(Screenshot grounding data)

++++++++++++++++++++

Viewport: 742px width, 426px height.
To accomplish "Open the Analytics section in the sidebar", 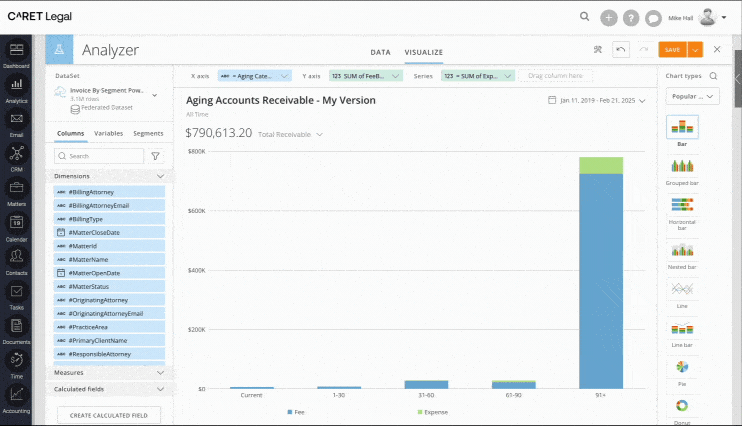I will (16, 85).
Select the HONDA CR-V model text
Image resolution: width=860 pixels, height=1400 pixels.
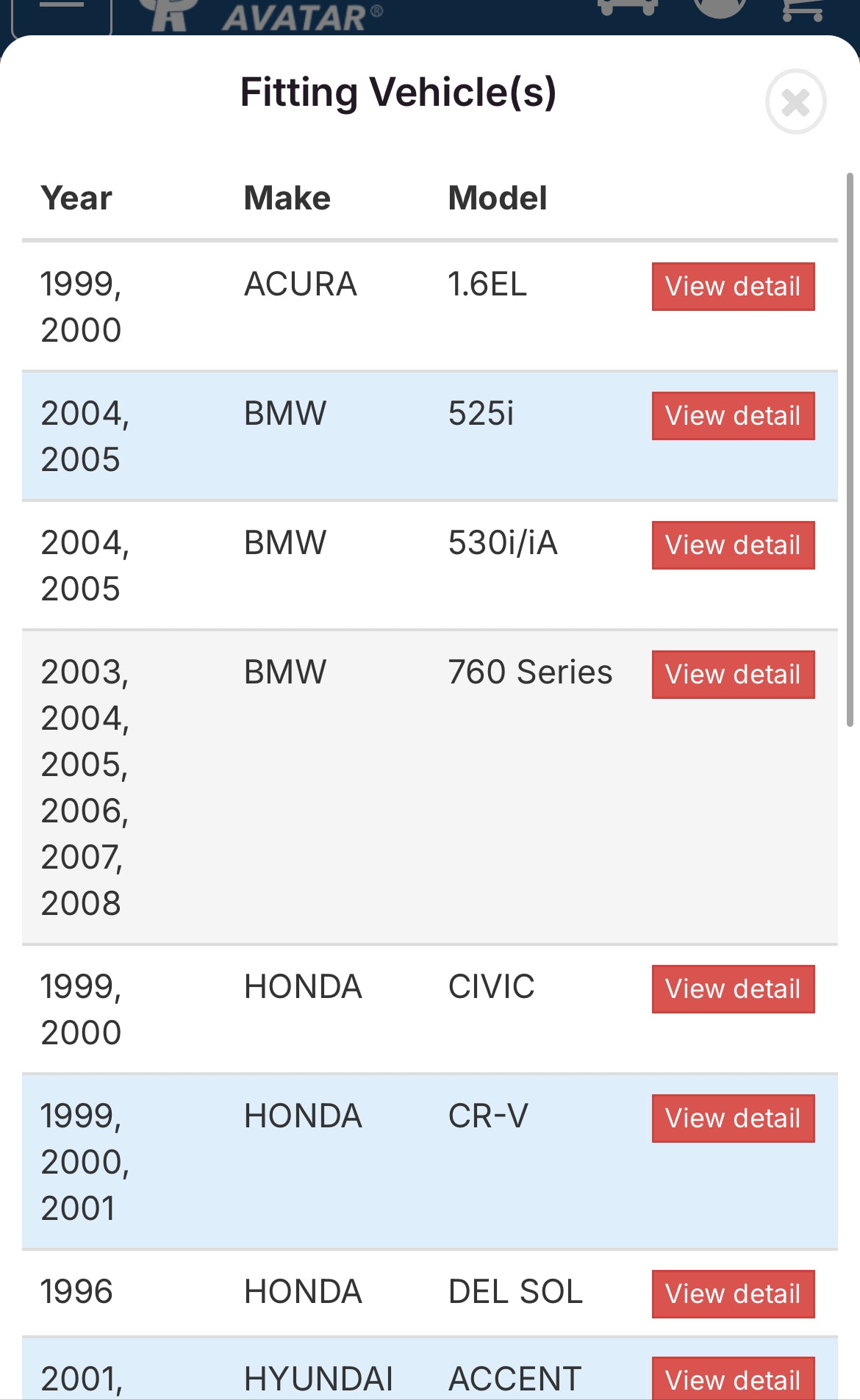point(488,1116)
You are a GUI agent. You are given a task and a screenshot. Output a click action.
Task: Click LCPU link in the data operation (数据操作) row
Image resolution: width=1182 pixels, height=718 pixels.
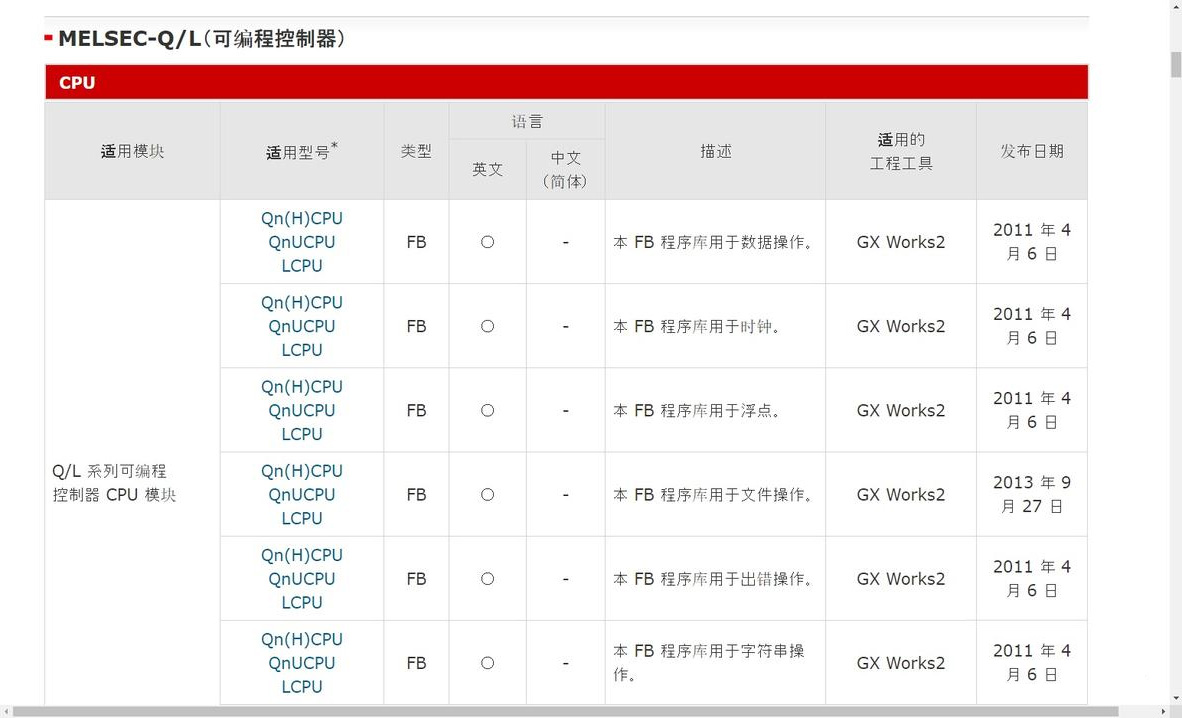(x=301, y=266)
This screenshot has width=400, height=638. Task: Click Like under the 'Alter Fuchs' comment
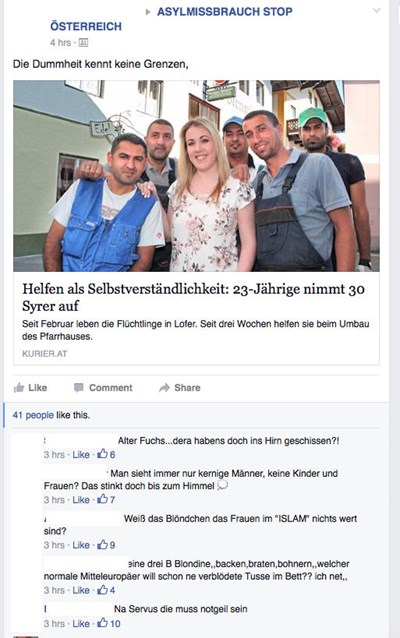[81, 454]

++++++++++++++++++++

About this exercise —
Although the records above contain pictures, the copy should not; retype exactly the lines from the one containing "Image resolution: width=860" through the one containing "Task: Click LCPU".

Response area —
Image resolution: width=860 pixels, height=1400 pixels.
point(488,1116)
You are a GUI agent. You are given a task and a screenshot. Output a click action.
Task: Click LCPU link in the data operation (数据操作) row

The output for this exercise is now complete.